→ **Texto de leitura**
CONSUMIDORES

O acesso dos consumidores à justiça é um dos principais desafios da Defesa do Consumidor. Os centros de arbitragem de conflitos de consumo são meios alternativos, porque fora dos tribunais, especializados na resolução de conflitos de consumo aplicando o Direito do Consumo.

O procedimento do centro contempla 2 fases distintas:

A Fase da Mediação, em que o jurista/mediador do centro intervém junto das partes em conflito, procurando que estas acordem numa forma equilibrada e enquadrada no direito aplicável de composição do litígio. A mediação é na maior parte dos casos, desenvolvida através de meios de comunicação à distância, sem o contato pessoal das partes.

A Fase da Arbitragem. Gorada a possibilidade de resolução do conflito através da mediação, o processo de reclamação é remetido para a arbitragem se for essa a vontade das partes. A arbitragem é em regra voluntária, ou seja, a sua realização depende da concordância de ambas as partes, sendo que a parte agente económico pode já declarado com caracter genérico que aceita a arbitragem, caso em que é uma empresa Aderente do Centro.

A Arbitragem é necessária no chamado setor dos Serviços Públicos Essenciais (fornecimento de Energia elétrica, Comunicações eletrónicas, fornecimento público de água, serviço de recolha e tratamento de águas residuais, gestão de resíduos sólidos urbanos,  fornecimento de gás natural e gases de petróleo liquefeitos canalizados e serviços postais).

A decisão proferida pelo juiz árbitro na Arbitragem é vinculativa para as partes e tem o valor jurídico de uma sentença proferida por um tribunal de 1ª. Instância.

→ **Excertos das entradas**
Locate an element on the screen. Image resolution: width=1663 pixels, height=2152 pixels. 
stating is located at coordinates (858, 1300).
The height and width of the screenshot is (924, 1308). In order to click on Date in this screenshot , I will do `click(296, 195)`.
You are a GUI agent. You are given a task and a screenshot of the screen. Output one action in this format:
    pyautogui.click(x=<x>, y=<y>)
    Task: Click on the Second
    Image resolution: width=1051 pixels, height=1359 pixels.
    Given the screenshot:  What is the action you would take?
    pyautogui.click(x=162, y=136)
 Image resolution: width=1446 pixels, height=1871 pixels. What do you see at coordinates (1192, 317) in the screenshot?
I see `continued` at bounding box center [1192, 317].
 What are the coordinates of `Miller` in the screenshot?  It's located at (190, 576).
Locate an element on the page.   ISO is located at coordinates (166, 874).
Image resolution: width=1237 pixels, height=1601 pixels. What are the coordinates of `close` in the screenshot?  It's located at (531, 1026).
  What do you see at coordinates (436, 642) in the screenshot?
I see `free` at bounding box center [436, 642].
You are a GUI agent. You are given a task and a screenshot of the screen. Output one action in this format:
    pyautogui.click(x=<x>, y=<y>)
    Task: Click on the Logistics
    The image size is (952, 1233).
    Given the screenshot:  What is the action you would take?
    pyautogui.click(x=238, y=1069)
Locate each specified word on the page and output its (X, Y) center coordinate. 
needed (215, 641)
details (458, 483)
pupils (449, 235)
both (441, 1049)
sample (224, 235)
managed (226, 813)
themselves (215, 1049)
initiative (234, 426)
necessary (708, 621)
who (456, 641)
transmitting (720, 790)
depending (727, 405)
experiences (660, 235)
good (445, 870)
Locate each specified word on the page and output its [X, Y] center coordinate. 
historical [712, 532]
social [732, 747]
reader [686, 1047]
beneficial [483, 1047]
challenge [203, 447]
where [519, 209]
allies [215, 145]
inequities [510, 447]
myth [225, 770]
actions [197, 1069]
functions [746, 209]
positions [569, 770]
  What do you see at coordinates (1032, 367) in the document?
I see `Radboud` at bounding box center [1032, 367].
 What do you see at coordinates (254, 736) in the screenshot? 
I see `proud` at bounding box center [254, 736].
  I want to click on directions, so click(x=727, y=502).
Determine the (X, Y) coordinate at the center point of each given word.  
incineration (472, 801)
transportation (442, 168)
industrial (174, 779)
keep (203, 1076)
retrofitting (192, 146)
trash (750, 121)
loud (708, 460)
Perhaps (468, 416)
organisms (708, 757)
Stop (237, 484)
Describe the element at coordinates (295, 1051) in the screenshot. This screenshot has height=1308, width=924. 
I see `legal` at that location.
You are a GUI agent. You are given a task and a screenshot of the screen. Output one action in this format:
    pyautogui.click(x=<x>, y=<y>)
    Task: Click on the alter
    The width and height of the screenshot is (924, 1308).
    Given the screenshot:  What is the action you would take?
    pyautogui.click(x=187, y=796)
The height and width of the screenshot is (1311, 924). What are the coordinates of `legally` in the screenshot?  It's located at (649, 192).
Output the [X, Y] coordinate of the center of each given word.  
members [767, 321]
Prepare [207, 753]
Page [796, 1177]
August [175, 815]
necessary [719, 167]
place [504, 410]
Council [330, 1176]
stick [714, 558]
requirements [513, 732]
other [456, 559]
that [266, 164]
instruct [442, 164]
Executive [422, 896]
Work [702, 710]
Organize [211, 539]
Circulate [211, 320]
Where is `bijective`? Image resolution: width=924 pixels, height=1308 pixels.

→ **A fazer**
A. No texto sobre os centros de arbitragem de consumo, que valor jurídico tem a decisão do juiz árbitro?
B. Transcreva, do texto sobre os centros de arbitragem de consumo, o trecho que abre com as palavras "A Fase da Arbitragem." e fecha com "e serviços postais).".

→ **Respostas esperadas**
A. Tem o valor jurídico de uma sentença proferida por um tribunal de 1.ª instância.

B.
A Fase da Arbitragem. Gorada a possibilidade de resolução do conflito através da mediação, o processo de reclamação é remetido para a arbitragem se for essa a vontade das partes. A arbitragem é em regra voluntária, ou seja, a sua realização depende da concordância de ambas as partes, sendo que a parte agente económico pode já declarado com caracter genérico que aceita a arbitragem, caso em que é uma empresa Aderente do Centro.

A Arbitragem é necessária no chamado setor dos Serviços Públicos Essenciais (fornecimento de Energia elétrica, Comunicações eletrónicas, fornecimento público de água, serviço de recolha e tratamento de águas residuais, gestão de resíduos sólidos urbanos,  fornecimento de gás natural e gases de petróleo liquefeitos canalizados e serviços postais).